In the main script, there are many unnecessary differences, like redirection to $LOG_FILE in the web version vs just printing to the screen in the CLI version, and setting default parameters vs not. These can possibly be taken care of with a couple conditionals at the top so that the same script can be used for both instances. It'd be very beneficial and much less confusing to have just one authoritative copy of the codebase used by both versions.

MariaNattestad commented 4 years ago

I'm working on consolidating the repos now. I don't remember anymore why I split Assemblytics into two repositories, but I am now older and smarter. Sorry for the delay answering this, but I am now working on it and will have an update consolidating them (plus python3) out this week. Stay tuned!

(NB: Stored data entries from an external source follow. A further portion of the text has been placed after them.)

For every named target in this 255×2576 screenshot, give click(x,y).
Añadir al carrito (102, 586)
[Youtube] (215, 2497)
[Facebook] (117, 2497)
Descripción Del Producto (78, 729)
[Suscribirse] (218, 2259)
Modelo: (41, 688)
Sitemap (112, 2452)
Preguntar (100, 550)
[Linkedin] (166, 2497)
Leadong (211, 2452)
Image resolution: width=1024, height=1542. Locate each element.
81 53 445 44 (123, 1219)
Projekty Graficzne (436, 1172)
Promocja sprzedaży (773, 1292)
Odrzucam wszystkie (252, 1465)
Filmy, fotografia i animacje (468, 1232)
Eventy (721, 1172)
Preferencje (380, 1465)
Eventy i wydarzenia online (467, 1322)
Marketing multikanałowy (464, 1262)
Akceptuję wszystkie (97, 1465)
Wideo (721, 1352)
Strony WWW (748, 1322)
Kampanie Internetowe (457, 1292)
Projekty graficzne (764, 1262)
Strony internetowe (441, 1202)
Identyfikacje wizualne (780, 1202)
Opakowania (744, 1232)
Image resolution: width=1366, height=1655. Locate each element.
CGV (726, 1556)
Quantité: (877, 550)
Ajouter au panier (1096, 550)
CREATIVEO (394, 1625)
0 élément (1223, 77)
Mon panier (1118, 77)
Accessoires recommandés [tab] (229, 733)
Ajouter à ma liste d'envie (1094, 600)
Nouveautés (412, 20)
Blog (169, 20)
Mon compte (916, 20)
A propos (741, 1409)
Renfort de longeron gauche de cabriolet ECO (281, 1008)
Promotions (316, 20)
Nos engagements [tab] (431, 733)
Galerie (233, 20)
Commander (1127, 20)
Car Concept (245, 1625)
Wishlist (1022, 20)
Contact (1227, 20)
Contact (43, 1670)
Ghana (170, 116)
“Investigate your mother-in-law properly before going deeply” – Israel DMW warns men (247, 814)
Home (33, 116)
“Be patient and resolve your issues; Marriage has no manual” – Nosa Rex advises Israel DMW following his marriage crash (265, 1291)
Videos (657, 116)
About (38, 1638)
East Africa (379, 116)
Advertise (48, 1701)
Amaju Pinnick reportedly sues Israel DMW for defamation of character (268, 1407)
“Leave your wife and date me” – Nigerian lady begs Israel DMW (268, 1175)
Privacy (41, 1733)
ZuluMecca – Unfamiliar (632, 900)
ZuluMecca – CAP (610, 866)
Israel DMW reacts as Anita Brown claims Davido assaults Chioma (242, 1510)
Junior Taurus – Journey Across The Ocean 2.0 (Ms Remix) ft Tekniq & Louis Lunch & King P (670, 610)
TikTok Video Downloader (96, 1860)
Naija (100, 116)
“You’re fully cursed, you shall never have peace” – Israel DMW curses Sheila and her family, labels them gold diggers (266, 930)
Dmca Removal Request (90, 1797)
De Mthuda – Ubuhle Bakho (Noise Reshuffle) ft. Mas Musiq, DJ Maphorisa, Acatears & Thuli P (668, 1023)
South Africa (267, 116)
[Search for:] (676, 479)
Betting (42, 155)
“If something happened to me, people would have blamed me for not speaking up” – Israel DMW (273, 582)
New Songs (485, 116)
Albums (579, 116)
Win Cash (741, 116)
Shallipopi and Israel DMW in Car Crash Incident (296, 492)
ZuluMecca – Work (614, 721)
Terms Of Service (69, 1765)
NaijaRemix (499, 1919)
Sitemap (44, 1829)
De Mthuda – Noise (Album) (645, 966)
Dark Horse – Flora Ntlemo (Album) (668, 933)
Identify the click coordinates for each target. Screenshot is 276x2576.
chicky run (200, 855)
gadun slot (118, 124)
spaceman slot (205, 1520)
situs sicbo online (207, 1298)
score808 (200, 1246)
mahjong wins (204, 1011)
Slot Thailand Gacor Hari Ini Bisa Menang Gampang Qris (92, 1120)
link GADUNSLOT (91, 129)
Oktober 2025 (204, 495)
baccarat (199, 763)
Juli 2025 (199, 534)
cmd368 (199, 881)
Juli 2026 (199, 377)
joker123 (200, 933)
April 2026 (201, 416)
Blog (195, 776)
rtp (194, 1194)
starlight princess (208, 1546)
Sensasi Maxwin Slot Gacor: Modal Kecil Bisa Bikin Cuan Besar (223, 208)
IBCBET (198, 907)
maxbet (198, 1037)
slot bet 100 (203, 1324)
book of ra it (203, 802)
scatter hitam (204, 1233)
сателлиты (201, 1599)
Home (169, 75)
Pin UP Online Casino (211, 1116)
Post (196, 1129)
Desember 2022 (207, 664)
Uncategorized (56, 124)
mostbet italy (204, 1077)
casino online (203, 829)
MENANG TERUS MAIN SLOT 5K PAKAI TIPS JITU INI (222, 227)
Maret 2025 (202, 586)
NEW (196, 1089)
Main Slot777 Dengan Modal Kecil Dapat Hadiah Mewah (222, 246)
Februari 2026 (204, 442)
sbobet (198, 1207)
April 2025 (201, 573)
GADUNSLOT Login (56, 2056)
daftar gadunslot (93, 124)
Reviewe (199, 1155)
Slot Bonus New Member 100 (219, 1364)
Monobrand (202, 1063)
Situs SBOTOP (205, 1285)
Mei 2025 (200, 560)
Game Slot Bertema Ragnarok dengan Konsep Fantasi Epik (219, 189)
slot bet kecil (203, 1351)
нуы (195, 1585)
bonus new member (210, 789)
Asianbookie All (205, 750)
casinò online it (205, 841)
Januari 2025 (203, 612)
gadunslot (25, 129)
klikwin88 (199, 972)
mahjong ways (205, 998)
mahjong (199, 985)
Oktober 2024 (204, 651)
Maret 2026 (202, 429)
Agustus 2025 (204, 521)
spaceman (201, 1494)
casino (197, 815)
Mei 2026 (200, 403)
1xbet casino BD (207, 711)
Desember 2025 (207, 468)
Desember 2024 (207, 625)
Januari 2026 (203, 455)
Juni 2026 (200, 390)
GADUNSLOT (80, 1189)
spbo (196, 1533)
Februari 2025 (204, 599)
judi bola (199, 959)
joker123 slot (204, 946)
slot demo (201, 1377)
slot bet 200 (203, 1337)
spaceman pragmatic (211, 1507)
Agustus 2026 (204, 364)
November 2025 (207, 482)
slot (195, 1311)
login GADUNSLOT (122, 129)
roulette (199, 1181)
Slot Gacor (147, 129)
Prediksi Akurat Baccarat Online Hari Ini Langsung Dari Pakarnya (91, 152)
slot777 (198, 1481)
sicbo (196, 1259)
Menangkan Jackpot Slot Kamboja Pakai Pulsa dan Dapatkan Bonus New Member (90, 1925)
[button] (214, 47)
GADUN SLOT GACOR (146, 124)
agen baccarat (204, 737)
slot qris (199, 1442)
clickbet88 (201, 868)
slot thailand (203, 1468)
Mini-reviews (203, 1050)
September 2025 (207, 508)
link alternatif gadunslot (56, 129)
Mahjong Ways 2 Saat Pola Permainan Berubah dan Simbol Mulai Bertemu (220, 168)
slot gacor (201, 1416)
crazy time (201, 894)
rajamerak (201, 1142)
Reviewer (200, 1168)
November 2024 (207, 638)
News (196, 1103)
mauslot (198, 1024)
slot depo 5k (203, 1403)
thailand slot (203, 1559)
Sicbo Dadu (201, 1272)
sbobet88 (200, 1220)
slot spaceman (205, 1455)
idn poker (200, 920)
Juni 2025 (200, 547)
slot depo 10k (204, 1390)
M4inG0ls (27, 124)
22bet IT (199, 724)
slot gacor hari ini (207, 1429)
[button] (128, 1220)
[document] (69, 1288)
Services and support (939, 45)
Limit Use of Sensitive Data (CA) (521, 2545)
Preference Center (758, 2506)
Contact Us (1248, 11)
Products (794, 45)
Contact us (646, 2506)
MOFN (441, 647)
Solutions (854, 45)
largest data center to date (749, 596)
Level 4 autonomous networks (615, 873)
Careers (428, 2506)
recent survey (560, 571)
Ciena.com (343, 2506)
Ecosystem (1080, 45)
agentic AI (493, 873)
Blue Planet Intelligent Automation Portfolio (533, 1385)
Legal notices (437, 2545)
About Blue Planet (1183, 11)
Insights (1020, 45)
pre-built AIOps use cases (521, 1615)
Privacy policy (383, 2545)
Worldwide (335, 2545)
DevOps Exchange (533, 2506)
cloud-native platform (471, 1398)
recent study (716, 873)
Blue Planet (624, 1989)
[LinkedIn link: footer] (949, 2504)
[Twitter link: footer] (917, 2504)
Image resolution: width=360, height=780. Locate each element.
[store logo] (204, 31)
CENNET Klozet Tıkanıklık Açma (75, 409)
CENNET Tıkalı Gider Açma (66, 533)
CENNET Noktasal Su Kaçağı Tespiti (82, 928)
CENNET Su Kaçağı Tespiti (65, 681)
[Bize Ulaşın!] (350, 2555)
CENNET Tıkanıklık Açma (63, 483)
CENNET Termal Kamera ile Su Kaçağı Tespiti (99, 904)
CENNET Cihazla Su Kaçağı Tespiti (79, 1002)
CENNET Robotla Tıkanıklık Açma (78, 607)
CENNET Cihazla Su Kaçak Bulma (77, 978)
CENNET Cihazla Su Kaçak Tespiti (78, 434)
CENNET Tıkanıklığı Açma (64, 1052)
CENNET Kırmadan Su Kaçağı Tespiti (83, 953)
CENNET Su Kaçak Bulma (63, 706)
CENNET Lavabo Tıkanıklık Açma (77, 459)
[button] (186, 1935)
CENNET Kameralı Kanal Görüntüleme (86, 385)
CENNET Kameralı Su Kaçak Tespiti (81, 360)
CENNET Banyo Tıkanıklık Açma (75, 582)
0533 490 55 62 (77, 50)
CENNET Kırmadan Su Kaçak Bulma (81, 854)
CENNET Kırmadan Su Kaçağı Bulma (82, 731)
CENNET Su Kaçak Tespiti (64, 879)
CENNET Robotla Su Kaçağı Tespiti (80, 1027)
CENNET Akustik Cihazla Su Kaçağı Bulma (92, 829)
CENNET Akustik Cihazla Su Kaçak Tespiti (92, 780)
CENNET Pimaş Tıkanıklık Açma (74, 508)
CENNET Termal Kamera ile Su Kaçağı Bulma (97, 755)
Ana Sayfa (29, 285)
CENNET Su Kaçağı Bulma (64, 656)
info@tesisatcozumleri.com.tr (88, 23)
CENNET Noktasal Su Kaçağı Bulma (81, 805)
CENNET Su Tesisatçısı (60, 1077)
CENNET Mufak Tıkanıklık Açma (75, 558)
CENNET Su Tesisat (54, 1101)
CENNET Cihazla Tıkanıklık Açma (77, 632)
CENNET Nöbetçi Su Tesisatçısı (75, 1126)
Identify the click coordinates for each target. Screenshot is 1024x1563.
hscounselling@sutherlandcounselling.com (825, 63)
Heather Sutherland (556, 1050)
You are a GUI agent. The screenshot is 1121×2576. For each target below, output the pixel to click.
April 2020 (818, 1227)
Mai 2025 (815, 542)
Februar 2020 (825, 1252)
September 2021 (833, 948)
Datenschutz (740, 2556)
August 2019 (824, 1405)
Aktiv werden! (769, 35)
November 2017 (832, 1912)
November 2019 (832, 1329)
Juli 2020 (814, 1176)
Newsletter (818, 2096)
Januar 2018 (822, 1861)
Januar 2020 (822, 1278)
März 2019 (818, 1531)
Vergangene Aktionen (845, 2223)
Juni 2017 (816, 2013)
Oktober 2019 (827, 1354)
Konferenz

MariaNattestad commented 4 years ago

All done! Changes are in master, and I cut a new release called 1.1. I also archived the assemblytics_web repo, and linked it back to this one, so now we have one central location for it.

0xaf1f commented 4 years ago

Many thanks! I submitted a package to bioconda so we can just use it through there directly.